Въ это время Татьяна Васильевна громко позвала его.
-- Не правда ли, Владиміръ Григорьичъ, что Софьюшка сегодня необыкновенно-блѣдна! сказала она.-- Право, мнѣ кажется, что она нездорова.
-- Я всегда блѣдна, тётушка.
-- Да не такъ же. Это правда, что ты часто пугаешь меня своею блѣдностью; но сегодня это ужь изъ-рукъ-вонъ, не правда ли, Владиміръ Григорьичъ?
-- Софья Павловловна, можетъ-быть, въ-самомъ-дѣлѣ нездорова?
-- Головная боль, но совершенно-незначащая. Я не знаю, что это такъ тревожитъ тётушку.
-- Признаюсь, не люблю блѣдныхъ лицъ. Она обратилась къ Анютѣ, которая, не замѣчая того, заботливо наливала въ чашки, наклона личико, въ-самомъ-дѣлѣ въ эту минуту румяное, какъ заря. Татьяна Васильевна съ торжествующимъ видомъ взглянула на дѣвушку, потомъ на Софью Павловну и, обращаясь къ Ладошину, продолжала:-- люблю свѣжія личики. Что дѣлать! выросла и состарѣлась въ деревнѣ.
Ладошинъ былъ въ довольно-затруднительномъ положеніи.
-- Свѣжесть уже тѣмъ мила, что она признакъ здоровья, сказалъ онъ...
-- И веселаго, открытаго нрава, примолвила Татьяна Васильевна.
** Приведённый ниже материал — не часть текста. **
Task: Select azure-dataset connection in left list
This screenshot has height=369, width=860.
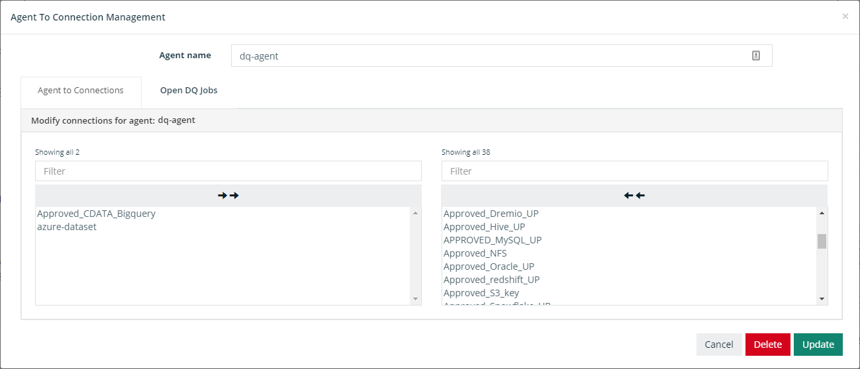Action: [67, 227]
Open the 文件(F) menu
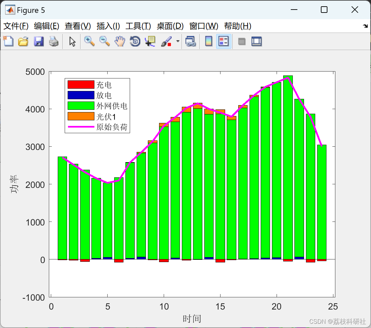 coord(16,26)
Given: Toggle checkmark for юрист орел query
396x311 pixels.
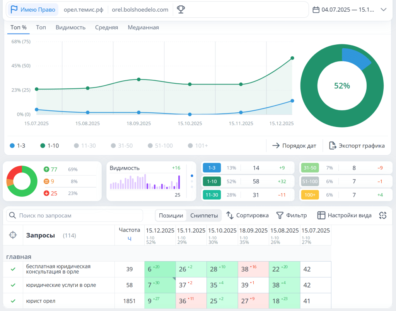Looking at the screenshot, I should (x=13, y=301).
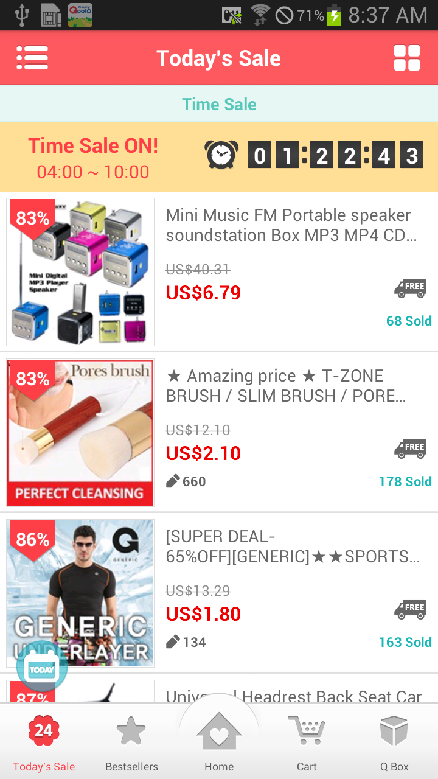
Task: Tap free shipping truck on speaker item
Action: tap(410, 288)
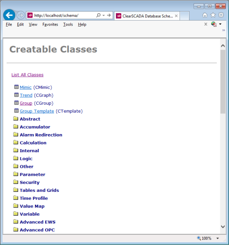Follow the List All Classes link
The image size is (229, 245).
pyautogui.click(x=28, y=75)
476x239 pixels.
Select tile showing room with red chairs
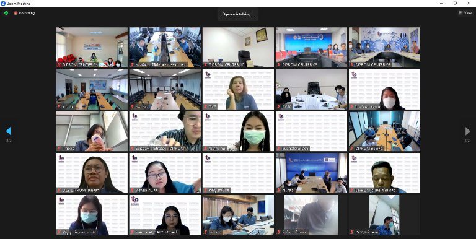tap(92, 48)
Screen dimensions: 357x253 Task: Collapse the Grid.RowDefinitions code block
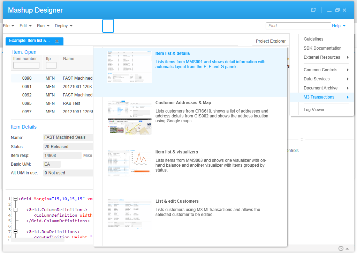pyautogui.click(x=15, y=232)
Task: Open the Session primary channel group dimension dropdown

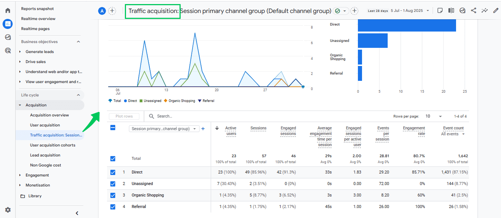Action: (x=164, y=128)
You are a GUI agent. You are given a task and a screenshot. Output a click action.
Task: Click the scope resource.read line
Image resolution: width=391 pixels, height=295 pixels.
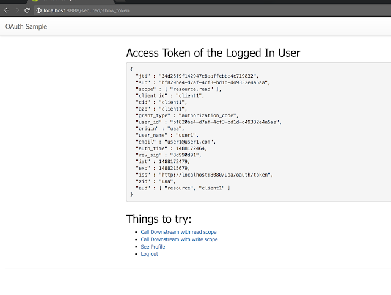click(x=178, y=89)
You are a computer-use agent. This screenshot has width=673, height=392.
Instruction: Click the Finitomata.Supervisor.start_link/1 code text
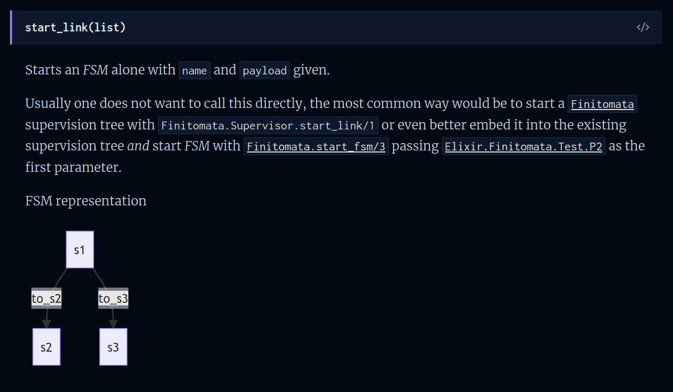(x=268, y=125)
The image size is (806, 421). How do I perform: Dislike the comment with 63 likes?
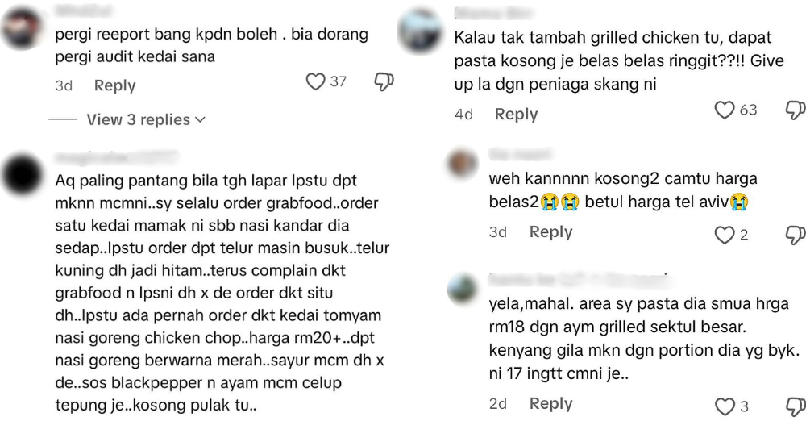pos(796,110)
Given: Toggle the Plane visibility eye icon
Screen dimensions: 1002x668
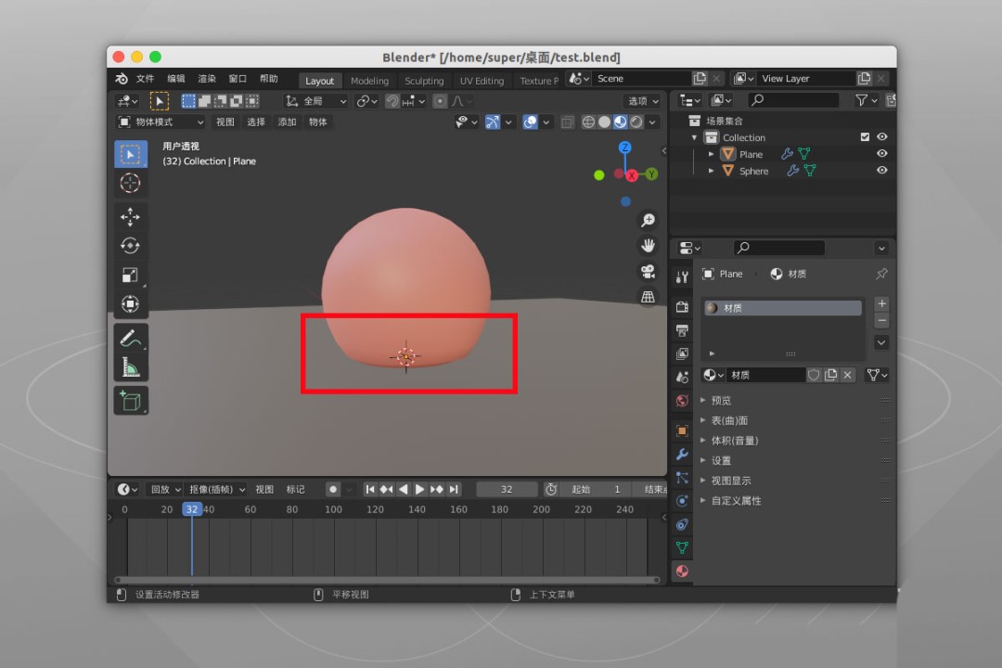Looking at the screenshot, I should [x=881, y=153].
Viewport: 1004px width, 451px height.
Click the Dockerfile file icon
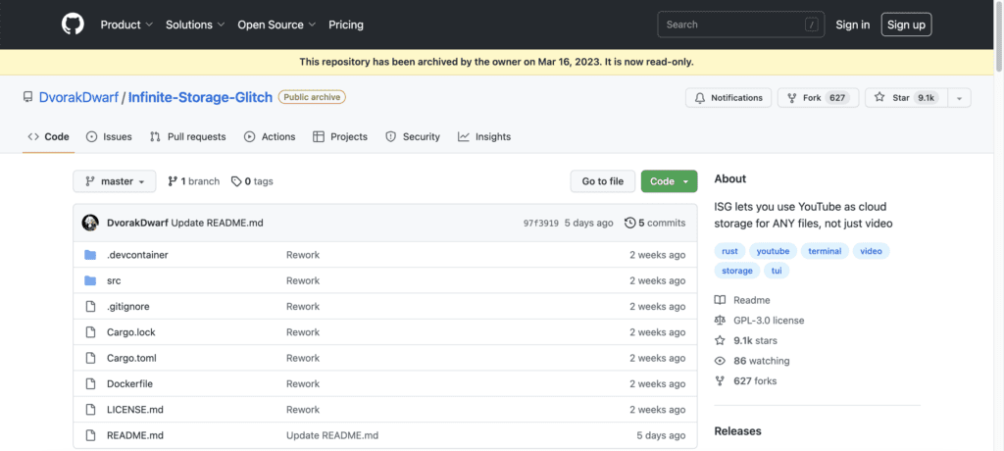pos(90,383)
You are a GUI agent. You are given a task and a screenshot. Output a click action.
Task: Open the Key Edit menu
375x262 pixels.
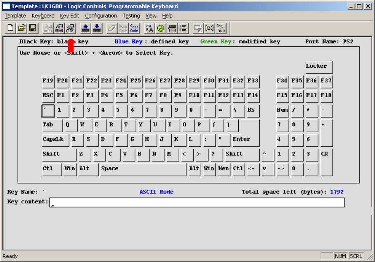point(69,16)
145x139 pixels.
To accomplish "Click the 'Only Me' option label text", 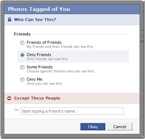I will (35, 79).
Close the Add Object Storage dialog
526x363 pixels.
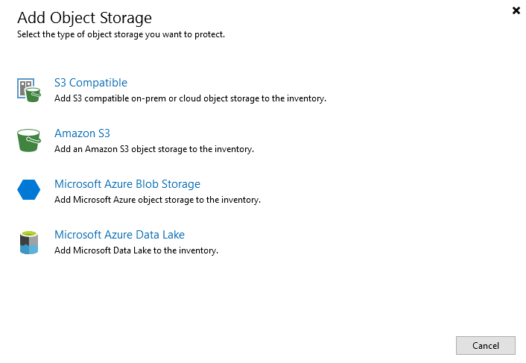click(516, 10)
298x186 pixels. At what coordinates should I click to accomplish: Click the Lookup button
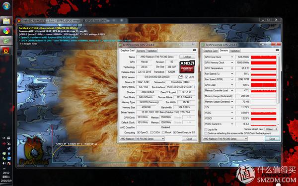click(187, 57)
-- Я не знаю, были ли вы на экспозиціи 18.. года, продолжалъ Ладошинъ, обращаясь къ Софьѣ Павловнѣ и какъ-будто не вслушавшись въ послѣднія слова Татьяны Васильевны: -- тамъ былъ портрету дамы необыкновенно-блѣдной, но столько выразительной, что передъ нимъ всегда была толпа...
-- Можетъ-быть, знатная какая, замѣтила Татьяна Васильевна.
Софья Павловна улыбнулась.-- Или портретъ работы хорошаго художника? Вы не помните...
-- Вотъ ужь вздоръ-то, сказала Татьяна Васильевна.-- Ваши хорошіе художники иногда такъ пишутъ, что просто ни на что не похоже. Кисть хороша! да мнѣ-то что до этого? По мнѣ было бы похоже. Вотъ я отдала мальчика къ живописцу,-- я терпѣть не могу держать дворовыхъ ребятишекъ дома; были двое сиротокъ; я и отдала одного къ сапожнику въ годы, другаго къ живописцу: вѣдь все дома нужно. Этотъ живописецъ написалъ портретъ нашего священника приходскаго: ну, просто живой. Мнѣ говорятъ, что это гадко написано. Ахъ, мои батюшки! да мнѣ-то что за дѣло, если всякій, кто ни взглянетъ, въ мигъ узнаетъ?
-- Я не знаю, что вамъ вздумалось отдавать живописному учиться, Татьяна Васильевна, замѣтилъ одинъ изъ гостей.-- Это совсѣмъ не выгодное ремесло.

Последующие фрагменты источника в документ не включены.